▶ _Task description_
Nothing but the lines from the one with "Uncheck the phpyun_ad table checkbox" through the final line of the listing should appear in the answer, each copied exactly.

▶ _Data listing_
--*--

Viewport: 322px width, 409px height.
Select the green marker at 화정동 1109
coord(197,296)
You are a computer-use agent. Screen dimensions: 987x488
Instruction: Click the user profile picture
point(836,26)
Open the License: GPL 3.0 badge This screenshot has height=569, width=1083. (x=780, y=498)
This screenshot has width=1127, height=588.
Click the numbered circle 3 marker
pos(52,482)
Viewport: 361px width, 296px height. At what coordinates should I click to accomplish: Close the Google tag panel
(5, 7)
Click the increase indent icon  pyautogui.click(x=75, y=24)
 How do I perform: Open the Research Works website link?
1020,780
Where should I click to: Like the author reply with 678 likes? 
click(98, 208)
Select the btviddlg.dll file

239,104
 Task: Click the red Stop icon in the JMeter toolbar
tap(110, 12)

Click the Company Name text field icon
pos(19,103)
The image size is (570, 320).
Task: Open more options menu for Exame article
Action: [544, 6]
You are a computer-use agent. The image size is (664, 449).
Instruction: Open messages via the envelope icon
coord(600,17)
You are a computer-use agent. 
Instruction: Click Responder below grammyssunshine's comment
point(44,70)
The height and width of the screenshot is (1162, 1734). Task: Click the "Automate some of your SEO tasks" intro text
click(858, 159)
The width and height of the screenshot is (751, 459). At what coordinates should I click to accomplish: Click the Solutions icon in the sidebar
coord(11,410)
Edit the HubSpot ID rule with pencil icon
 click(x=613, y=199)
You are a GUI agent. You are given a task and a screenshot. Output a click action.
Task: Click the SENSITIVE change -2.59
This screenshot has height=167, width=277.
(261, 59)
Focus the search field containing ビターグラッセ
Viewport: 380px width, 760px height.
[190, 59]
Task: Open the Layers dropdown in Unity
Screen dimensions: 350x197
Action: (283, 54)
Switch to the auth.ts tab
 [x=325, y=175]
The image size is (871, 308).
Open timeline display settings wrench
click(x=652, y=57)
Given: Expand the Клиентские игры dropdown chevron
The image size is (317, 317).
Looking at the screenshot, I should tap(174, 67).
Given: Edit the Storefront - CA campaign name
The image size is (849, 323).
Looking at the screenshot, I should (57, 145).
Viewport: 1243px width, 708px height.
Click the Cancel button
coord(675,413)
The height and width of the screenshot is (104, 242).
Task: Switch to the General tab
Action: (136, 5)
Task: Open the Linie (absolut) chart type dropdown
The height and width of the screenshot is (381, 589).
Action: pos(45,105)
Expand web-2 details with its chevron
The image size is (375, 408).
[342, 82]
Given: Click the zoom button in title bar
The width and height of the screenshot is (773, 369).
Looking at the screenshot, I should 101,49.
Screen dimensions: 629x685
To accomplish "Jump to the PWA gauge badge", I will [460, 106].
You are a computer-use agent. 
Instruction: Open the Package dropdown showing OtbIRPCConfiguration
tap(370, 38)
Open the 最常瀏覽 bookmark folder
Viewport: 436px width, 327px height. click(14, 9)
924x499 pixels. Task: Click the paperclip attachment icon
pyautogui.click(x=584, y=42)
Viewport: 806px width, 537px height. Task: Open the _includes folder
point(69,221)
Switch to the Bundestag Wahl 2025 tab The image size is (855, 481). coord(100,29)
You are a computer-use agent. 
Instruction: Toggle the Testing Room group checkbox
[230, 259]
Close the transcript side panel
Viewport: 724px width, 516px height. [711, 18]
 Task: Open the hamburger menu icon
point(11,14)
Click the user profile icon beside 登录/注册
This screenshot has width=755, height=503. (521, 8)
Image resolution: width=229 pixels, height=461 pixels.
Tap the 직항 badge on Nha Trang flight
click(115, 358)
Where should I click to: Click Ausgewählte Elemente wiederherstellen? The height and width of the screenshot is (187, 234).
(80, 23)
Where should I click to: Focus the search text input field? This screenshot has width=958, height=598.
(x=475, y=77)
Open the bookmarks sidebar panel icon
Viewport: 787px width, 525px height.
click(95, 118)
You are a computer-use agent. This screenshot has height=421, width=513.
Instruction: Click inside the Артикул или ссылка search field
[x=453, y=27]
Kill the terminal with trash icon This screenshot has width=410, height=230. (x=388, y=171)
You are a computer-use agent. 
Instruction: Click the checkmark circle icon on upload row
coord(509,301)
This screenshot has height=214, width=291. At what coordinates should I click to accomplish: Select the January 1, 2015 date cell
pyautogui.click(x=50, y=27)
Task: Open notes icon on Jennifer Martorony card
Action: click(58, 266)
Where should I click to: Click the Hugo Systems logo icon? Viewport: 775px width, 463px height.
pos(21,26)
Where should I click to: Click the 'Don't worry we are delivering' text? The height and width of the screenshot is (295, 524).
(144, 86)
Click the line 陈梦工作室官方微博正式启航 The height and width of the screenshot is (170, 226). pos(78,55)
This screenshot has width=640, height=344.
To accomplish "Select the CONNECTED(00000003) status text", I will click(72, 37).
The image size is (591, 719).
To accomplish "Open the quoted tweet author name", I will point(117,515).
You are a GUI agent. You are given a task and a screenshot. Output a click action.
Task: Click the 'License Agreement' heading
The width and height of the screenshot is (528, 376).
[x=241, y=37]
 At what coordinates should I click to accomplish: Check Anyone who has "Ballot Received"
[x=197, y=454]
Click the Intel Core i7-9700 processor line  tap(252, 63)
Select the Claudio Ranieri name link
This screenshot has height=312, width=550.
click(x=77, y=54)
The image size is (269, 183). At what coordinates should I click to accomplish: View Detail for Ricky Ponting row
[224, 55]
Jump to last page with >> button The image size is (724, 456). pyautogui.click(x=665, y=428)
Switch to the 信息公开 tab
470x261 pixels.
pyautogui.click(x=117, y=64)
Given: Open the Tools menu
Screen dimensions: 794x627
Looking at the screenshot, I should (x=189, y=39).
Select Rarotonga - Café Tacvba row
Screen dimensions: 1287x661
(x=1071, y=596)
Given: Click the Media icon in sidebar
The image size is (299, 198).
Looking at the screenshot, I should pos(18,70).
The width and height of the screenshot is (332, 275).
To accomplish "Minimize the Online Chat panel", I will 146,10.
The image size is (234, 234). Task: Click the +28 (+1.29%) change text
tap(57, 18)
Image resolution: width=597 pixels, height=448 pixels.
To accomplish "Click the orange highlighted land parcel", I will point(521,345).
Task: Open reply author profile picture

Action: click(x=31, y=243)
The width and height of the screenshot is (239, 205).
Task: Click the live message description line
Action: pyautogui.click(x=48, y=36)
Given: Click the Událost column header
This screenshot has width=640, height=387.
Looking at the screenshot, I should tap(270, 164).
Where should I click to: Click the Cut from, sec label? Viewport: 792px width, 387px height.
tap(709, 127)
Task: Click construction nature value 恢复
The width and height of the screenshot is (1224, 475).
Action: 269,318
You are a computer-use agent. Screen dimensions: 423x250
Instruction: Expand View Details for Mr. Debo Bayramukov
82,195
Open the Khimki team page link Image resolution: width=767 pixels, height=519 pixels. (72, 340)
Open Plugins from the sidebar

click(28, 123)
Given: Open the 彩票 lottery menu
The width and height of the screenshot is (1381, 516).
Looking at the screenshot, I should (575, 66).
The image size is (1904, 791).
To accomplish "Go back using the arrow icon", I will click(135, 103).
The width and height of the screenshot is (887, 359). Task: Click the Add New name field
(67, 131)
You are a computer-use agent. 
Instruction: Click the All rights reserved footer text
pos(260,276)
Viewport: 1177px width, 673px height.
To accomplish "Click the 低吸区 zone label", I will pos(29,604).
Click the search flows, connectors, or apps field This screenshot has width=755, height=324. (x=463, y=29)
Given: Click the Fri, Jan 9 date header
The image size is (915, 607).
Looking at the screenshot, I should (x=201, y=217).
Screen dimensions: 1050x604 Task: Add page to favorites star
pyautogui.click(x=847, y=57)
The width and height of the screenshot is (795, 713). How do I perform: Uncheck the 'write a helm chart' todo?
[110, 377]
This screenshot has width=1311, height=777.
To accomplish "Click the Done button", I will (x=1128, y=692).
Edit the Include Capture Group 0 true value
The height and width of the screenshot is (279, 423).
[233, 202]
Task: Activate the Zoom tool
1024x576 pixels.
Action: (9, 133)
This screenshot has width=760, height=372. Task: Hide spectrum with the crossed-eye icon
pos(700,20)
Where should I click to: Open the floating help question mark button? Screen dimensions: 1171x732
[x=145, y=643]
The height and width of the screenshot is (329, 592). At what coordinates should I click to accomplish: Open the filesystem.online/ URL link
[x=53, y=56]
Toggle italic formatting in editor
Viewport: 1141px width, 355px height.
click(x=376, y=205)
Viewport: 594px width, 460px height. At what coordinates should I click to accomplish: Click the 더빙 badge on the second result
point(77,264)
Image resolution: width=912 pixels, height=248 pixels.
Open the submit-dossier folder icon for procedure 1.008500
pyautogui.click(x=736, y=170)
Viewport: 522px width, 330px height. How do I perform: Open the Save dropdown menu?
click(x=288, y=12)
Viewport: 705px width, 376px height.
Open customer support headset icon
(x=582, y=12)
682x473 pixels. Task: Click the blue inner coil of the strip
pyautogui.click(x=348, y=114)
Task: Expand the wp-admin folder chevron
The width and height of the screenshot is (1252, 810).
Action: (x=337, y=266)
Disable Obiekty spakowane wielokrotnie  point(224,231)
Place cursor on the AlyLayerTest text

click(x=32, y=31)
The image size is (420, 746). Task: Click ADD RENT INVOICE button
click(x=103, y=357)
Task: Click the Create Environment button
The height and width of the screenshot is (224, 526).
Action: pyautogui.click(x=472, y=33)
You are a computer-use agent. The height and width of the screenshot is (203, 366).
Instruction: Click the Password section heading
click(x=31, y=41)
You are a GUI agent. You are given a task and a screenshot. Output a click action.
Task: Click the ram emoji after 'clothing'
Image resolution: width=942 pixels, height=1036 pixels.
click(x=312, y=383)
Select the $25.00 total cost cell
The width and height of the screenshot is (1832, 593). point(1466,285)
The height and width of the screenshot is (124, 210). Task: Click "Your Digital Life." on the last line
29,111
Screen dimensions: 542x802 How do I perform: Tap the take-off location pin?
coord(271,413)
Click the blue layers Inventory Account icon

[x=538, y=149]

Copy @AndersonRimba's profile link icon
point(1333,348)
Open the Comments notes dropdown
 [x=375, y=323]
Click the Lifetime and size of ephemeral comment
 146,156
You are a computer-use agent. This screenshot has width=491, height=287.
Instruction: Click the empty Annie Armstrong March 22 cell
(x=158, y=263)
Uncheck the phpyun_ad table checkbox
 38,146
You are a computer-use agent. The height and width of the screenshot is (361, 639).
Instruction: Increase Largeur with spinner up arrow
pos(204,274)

--*--

▶ _Answer to the problem_
Uncheck the phpyun_ad table checkbox
 38,146
You are a computer-use agent. The height and width of the screenshot is (361, 639).
Instruction: Increase Largeur with spinner up arrow
pos(204,274)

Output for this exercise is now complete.